Ultime représentation

Chaque jour Emilie, jeune aide à domicile, rend visite à Maurice. Elle entre dans sa chambre, le salue d’une voix avenante puis ouvre la fenêtre et les volets. Pourtant Maurice reste muet et garde ses paupières closes.
Il est vieux Maurice. Quatre-vingt-douze ans. Il est vieux et fatigué de vivre. En quittant ce monde deux mois plus tôt, Odette sa femme, a laissé un grand vide, une blessure ouverte sur le néant dans lequel il se laisse engloutir dans l’espoir fou de la rejoindre.
En attendant, il se souvient.

Il était violoniste, elle était danseuse.  Ils s’étaient rencontrés à Vienne, lors d’une représentation du Lac des cygnes. Leur amour était né dès les premières notes et les avait transformés : il était le prince Siegfried venu sauver la jeune et belle princesse vêtue de plumes blanches. Il avait été hypnotisé par sa grâce. Elle l’avait été par sa virtuosité. Dès lors, elle lui destina ses mouvements majestueux et lui ne joua de son violon que pour mieux sublimer les ondulations de sa princesse. Ainsi rythmée par la musique et la danse, leur vie devint un tableau unique, une chorégraphie somptueuse que rien ne semblait pouvoir interrompre.
La mort pourtant y mit un terme, soixante-dix ans plus tard. Elle emporta sa bien-aimée dans sa quatre-vingt-dixième année, par un matin gris d’avril. Fatiguée par une nuit sans sommeil, Odette était restée couchée. A sa demande Maurice avait ouvert la fenêtre et s’était éclipsé pour la laisser se reposer. Quand il était revenu une heure plus tard, le regard vide de sa princesse fixait sans le voir l’échafaudage de l’immeuble d’en face…
Pour Maurice tout s’arrêta en même temps que la vie de sa belle. La sienne perdit toute saveur.
En disparaissant, Odette emporta une part de son être. La part essentielle. Celle qui maintient debout, donne l’envie de vivre, donne un sens à l’existence…  Imperceptiblement, il s’isola et se laissa aller. Jusqu’alors quotidiennes, les promenades s’espacèrent et il se désintéressa de son quartier, de ses transformations, de ses habitants. Les commerçants qu’il saluait chaque jour de son sourire chaleureux le virent moins souvent. Les voisins habitués à ses discussions joviales ne le croisèrent plus qu’exceptionnellement. Lors de ces rares rencontres, ils constatèrent avec tristesse son accablement grandissant et sa transformation physique. Petit à petit le corps de Maurice exprima sa douleur morale et en révéla les stigmates. Sa démarche et ses gestes perdirent leur grâce. Son dos se voûta comme pour l’aider à ne plus voir ce monde devenu sans intérêt. Sa voix tremblotante devint le reflet de ses mains dorénavant incapables de jouer de l’instrument dont elles avaient été la continuité. Il les fit taire l’une et l’autre : sa princesse n’était plus là pour les entendre.
Malgré toutes ses tentatives, Emilie assistait au déclin du vieil homme. Quand trois jours auparavant, Maurice déclara mettre fin définitivement à ses promenades, l’inquiétude de la jeune femme fut à la hauteur de son impuissance. Ces deux sentiments allèrent crescendo : le lendemain il refusa de se lever et de s’alimenter. Le surlendemain, il resta muet et garda ses yeux clos pour mieux se souvenir.

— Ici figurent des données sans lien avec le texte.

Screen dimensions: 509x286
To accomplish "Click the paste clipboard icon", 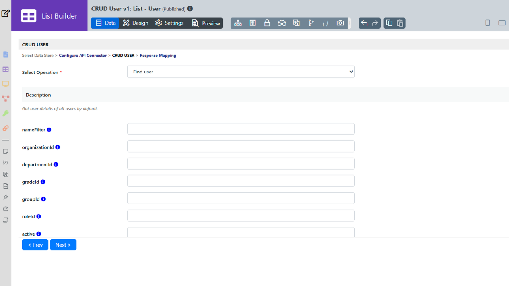I will (400, 23).
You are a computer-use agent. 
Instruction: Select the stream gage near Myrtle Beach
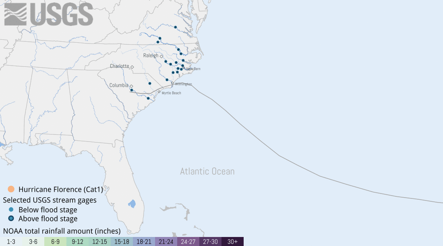pos(148,98)
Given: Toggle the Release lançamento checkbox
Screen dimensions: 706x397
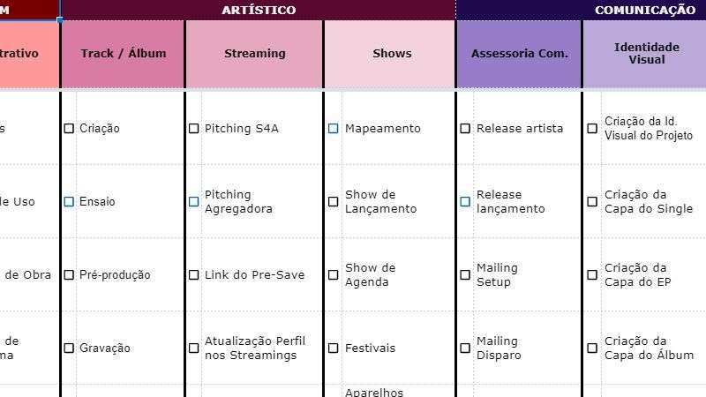Looking at the screenshot, I should (x=465, y=202).
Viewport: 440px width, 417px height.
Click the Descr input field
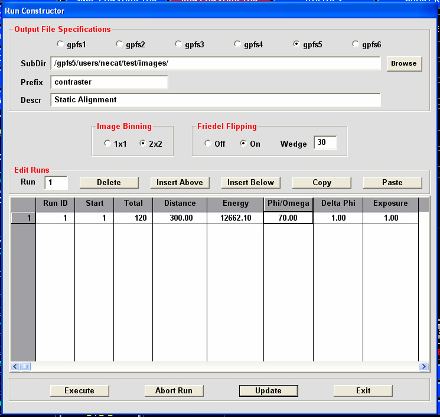coord(215,100)
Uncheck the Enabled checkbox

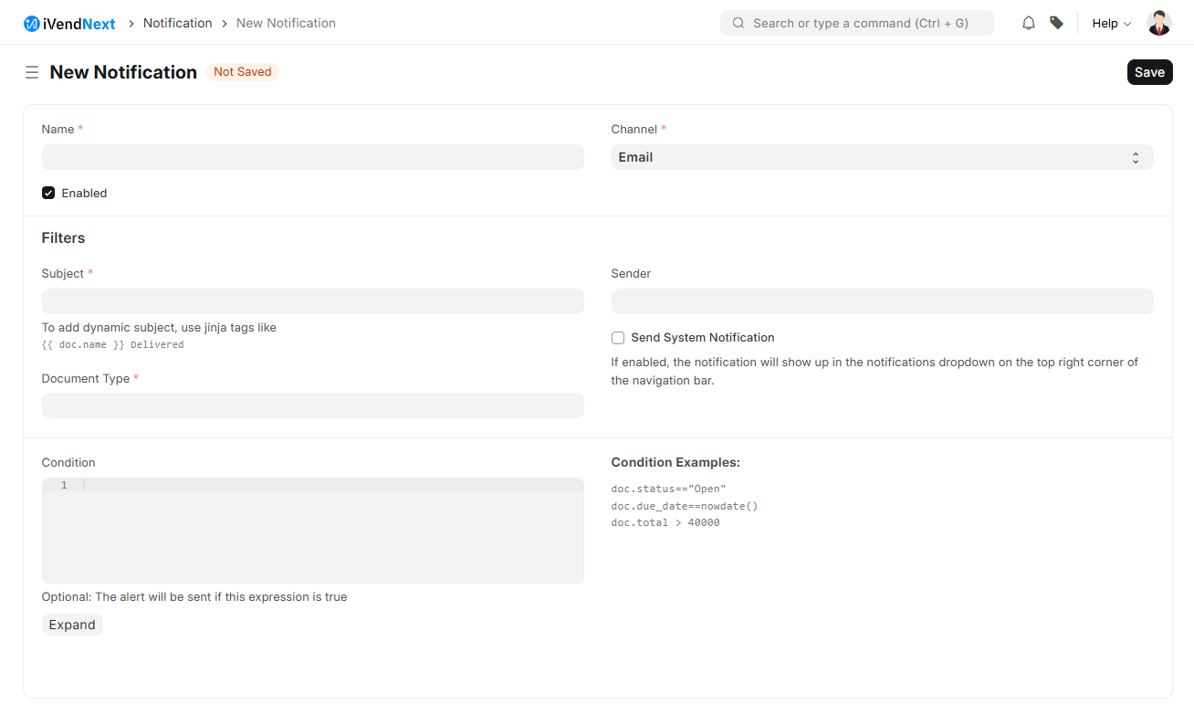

Quatrième jour. Tout se précipite. C’est un matin doux et lumineux. Le premier de l’été… Celui de la fête de la musique.
Emilie entre en chantonnant et le salue. Maurice ne bronche pas. Bien que déconcertée, la jeune femme poursuit son monologue d’un ton enjoué. Elle ouvre les volets. Le soleil illumine la pièce, caresse les draps recouvrant le corps du vieil homme et l’enveloppe d’une douce chaleur. Maurice reste immobile, insensible. Pourtant, en entendant au loin les premières notes d’une musique qu’il reconnait aussitôt, son intérêt s’éveille. N’est-ce pas l’œuvre de Tchaïkovski ? Comme pour lui répondre, la mélodie se rapproche peu à peu, se fait de plus en plus forte, et envahit la pièce. Maintenant, elle n’est là que pour lui, l’intime à se réveiller et à prendre connaissance du message dont elle est porteuse. Maurice ne peut résister. Il relève ses paupières… Et n’en croit pas ses yeux.

© Jon Tyson

Là juste devant lui, sur la façade de l’immeuble d’en face maintenant débarrassée de son échafaudage de fer, est peinte une fresque gigantesque. Au centre, une danseuse. Gracieuse et majestueuse. Elle le regarde tendrement et les plumes blanches de son costume oscillent doucement. Immobile, la jeune femme semble n’attendre qu’un signe de sa part pour se mettre en mouvement. Maurice tressaille, donnant ainsi le coup d’envoi du spectacle. Spectacle singulier en vérité, car l’œuvre commence à l’acte IV : scène où Siegfried retrouve sa belle sur les bords du lac pour lui réaffirmer son amour et obtenir son pardon.

Aussitôt, Maurice est projeté dans le passé. Comme au premier jour il devient le prince, elle devient sa princesse. Instant de félicité. Etat de grâce qui fait perdre à Maurice toute notion de temps et de réalité. Ils sont à nouveau ensemble et rien ni personne ne pourra désormais les séparer. Pourtant, fidèles au ballet auquel il a si souvent assisté, la musique se fait plus vive et la tempête, mue par la fureur de Rothbart, s’abat sur Odette.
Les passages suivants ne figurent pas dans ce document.